* _Exercise inputs_:
+===+

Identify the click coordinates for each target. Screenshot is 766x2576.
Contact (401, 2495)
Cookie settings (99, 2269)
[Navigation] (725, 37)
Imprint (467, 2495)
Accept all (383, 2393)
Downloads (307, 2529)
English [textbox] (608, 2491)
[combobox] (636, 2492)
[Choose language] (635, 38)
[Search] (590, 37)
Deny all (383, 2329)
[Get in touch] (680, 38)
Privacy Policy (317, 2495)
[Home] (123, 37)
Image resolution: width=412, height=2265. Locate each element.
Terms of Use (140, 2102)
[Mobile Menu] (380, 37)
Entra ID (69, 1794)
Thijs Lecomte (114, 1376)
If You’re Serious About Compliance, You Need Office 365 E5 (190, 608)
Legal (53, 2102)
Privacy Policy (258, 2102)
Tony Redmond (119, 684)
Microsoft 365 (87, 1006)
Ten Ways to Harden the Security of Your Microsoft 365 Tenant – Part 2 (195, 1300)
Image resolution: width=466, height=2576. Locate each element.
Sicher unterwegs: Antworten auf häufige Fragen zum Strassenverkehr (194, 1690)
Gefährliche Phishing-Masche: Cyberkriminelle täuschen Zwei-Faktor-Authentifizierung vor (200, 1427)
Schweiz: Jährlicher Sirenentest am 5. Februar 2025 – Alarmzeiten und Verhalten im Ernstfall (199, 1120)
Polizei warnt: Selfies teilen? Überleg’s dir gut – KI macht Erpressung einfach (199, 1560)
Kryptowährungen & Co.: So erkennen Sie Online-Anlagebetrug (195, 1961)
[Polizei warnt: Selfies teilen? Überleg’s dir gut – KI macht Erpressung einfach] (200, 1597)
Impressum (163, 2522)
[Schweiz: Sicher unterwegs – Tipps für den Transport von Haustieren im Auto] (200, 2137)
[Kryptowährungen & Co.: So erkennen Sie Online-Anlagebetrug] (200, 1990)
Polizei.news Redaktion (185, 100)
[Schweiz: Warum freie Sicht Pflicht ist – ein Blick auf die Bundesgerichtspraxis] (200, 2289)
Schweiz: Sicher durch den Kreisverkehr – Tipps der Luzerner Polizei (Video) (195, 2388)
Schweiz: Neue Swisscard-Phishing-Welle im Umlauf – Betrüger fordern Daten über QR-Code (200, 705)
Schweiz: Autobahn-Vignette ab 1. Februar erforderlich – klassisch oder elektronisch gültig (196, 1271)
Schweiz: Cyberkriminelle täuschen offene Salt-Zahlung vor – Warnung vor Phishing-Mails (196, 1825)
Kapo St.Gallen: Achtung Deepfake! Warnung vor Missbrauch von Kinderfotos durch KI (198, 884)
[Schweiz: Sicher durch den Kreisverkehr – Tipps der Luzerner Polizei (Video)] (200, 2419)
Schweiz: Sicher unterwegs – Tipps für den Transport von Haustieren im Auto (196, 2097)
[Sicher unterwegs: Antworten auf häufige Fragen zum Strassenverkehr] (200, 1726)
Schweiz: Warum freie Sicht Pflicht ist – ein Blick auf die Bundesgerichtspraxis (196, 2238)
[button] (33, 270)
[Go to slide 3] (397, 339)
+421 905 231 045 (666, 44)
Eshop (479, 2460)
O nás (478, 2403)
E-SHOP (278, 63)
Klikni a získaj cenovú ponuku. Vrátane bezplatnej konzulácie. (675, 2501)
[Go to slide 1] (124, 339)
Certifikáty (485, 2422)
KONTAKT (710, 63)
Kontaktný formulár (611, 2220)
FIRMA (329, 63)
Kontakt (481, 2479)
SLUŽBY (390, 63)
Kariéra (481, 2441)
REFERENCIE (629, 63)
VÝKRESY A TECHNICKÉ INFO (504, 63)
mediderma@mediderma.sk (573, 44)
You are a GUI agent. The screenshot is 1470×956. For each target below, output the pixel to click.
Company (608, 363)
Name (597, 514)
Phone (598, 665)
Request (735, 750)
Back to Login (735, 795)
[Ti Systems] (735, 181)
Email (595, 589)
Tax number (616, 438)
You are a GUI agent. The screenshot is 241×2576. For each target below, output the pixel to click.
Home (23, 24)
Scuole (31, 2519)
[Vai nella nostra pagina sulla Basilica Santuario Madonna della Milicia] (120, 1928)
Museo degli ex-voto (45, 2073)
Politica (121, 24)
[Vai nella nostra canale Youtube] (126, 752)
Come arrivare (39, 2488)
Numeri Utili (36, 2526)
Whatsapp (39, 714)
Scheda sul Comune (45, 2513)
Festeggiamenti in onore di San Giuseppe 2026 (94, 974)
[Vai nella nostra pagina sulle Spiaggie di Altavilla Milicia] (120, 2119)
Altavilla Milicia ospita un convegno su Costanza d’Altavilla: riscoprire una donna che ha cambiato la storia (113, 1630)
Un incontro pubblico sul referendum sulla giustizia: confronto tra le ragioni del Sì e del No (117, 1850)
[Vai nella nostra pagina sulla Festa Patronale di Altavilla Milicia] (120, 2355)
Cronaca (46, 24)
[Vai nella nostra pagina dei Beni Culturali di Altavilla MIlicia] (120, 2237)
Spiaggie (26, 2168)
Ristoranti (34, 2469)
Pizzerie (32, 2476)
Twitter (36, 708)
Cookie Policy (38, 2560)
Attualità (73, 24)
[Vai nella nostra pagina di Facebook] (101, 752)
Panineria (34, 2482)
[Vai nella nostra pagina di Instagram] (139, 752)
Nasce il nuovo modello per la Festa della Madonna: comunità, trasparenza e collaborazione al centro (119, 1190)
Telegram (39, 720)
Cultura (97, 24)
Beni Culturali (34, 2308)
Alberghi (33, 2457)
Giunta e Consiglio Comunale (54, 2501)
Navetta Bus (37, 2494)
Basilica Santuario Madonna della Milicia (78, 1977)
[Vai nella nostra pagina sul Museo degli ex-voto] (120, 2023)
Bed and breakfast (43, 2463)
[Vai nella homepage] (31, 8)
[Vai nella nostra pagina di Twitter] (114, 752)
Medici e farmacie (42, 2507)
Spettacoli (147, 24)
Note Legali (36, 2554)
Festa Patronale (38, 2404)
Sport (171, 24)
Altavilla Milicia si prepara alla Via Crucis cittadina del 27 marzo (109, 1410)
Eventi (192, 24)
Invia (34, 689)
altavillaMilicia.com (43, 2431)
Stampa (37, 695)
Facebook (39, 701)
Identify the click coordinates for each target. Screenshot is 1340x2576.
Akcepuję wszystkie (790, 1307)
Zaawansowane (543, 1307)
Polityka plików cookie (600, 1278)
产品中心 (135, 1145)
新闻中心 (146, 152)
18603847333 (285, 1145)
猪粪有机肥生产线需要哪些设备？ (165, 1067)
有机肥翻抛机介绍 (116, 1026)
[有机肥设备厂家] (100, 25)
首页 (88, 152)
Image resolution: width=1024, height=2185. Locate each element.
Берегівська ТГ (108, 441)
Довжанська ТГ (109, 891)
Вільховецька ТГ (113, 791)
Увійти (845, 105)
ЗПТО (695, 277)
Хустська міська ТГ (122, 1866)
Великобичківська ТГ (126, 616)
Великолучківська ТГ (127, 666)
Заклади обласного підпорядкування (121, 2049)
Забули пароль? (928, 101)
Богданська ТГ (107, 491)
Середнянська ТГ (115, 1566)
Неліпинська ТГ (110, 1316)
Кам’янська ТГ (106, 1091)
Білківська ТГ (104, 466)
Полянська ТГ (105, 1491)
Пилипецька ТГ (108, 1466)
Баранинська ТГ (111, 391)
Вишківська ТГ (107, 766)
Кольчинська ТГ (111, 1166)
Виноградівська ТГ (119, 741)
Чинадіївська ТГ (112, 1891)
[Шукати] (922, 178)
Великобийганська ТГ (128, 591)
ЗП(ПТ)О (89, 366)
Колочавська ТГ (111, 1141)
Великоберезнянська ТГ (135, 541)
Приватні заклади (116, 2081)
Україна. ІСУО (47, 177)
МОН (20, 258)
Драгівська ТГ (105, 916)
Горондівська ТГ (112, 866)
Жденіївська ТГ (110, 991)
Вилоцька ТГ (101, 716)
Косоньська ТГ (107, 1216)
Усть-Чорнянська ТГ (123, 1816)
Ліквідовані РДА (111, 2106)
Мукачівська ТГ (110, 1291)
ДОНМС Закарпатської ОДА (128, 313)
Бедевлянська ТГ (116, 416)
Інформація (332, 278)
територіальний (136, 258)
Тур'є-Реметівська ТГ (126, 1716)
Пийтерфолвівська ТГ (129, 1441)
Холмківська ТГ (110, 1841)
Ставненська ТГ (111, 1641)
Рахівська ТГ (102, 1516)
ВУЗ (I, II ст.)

+===+

* _Work task_: Select every line of the records holding the string "Video".

* _Your solution_:
Schweiz: Sicher durch den Kreisverkehr – Tipps der Luzerner Polizei (Video) (195, 2388)
[Schweiz: Sicher durch den Kreisverkehr – Tipps der Luzerner Polizei (Video)] (200, 2419)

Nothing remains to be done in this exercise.